After a mere 50 years of computer evolution we are already talking about “super-intelligence” and we are quickly becoming symbiotic with computer power, says Colombano, who adds: I don’t want to address the issue of the survival of our species, or its future “role” within a continuing evolution of millions of years. I simply want to point out the fact that the intelligence we might find and that might choose to find us (if it hasn’t already) might not be at all be produced by carbon based organisms like us.”
“While it is still reasonable and conservative to assume that life is most likely to have originated in conditions similar to ours, the vast time differences in potential evolutions render the likelihood of “matching” technologies very slim,” says Colombano.
In a 2018 paper calling for a more aggressive search for advanced extraterrestrial life In light of our most recent understanding of the age of the planetary systems that might support life, Colombano, thinks we have missed alien life that’s not a carbon-based organism like Earth’s human species.
Colombano said there were certain aspects of UFO sightings that cannot be explained. In his paper published by SETI, he said there may be some signals we have missed when it comes to looking for UFOs.
“We should consider the UFO phenomenon worthy of study in the context of a system with very low signal to noise ratio, but nevertheless with the possibility of challenging some of our assumptions and pointing to new possibilities for communication and discovery.
“We should study UFO reports as a low signal to noise ratio phenomenon. Big Data Analysis could approach several existing data bases such as 130,000 pages of declassified U.S. Air Force documents, National UFO Reporting Center Database and several other international data bases.”
“In the very large amount of ‘noise’ in UFO reporting there may be ‘signals’, however small, that indicate some phenomena that cannot be explained or denied,” Colombano said. The arrival of a UFO could have been overlooked because of the unlikelihood of interstellar travel, he said but this is something he said aliens have mastered.
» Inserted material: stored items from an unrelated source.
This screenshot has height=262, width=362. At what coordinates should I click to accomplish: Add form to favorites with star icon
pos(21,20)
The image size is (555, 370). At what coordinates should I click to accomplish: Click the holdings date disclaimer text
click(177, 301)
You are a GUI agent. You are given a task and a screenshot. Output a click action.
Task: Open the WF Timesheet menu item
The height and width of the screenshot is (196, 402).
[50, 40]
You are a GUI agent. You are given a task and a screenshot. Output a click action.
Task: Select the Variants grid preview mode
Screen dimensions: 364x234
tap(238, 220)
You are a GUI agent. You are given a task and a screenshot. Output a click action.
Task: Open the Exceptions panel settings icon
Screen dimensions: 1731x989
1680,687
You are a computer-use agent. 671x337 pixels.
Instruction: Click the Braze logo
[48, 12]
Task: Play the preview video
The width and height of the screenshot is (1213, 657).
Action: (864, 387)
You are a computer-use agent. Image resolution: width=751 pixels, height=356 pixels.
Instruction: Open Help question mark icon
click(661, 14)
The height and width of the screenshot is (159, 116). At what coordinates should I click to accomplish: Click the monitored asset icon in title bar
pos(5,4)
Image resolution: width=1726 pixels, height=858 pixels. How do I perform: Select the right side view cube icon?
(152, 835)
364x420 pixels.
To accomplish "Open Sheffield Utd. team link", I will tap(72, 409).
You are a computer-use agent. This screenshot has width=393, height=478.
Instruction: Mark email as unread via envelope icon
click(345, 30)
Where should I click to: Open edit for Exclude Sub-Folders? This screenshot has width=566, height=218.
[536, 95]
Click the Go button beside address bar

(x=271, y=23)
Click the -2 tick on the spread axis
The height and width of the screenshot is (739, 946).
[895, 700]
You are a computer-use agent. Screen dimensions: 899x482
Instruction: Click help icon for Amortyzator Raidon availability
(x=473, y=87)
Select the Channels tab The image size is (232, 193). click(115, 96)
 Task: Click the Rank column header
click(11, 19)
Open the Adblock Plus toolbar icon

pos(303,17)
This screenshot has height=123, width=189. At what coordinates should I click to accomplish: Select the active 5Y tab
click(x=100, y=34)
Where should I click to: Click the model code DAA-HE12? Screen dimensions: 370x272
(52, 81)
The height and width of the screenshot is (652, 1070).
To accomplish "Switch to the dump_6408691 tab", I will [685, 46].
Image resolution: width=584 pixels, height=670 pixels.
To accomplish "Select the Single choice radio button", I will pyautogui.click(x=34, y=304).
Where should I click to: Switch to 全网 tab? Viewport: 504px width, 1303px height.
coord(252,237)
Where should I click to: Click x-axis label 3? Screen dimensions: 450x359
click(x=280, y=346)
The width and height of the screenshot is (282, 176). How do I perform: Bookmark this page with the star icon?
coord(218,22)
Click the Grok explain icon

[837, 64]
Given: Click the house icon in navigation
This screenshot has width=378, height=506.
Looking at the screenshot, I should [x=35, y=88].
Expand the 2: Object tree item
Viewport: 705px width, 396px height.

Columbia’s Scharf points out that Arthur C. Clarke suggested that any sufficiently advanced technology is going to be indistinguishable from magic. “If you dropped in on a bunch of Paleolithic farmers with your iPhone and a pair of sneakers,” Scharf says, “you’d undoubtedly seem pretty magical. But the contrast is only middling: The farmers would still recognize you as basically like them, and before long they’d be taking selfies. But what if life has moved so far on that it doesn’t just appear magical, but appears like physics?”
If the universe harbors other life, and if some of that life has evolved beyond our own waypoints of complexity and technology, Scharf proposes that we should be considering some very extreme possibilities.
Enter Harvard’s Avi Loeb who says that aliens are not science fiction: “I don’t see extraterrestrials as more speculative than dark matter or extra dimensions. I think it’s the other way around.”
Loeb adds in an interview with Endless Thread, “not even putting aliens on the table for discussion is a crime! Because if you look at the history of science, you know, Galileo Galilei argued that the Earth moves around the sun and he was put under house arrest for that. Now, this of course didn’t change the facts. It doesn’t matter what is being said on Twitter, what is being said in other social media or among scientists. This thing is what it is, right? And, you know, the Earth still moves around the sun irrespective of what the church said a while ago. And the fact that Galileo suffered for it has no relevance to nature.”
“Even if the speed of light continues to be an unbreakable barrier, over spans of thousands of years civilizations could probably make interstellar journeys,” Colombano observed. “I think we need to re-visit even our most cherished assumptions.”
“How might that change the above assumptions about interstellar travel? Our typical life-spans would no longer be a limitation (although even these could be dealt with multi-generational missions or suspended animation), and the size of the “explorer” might be that of an extremely tiny super-intelligent entity.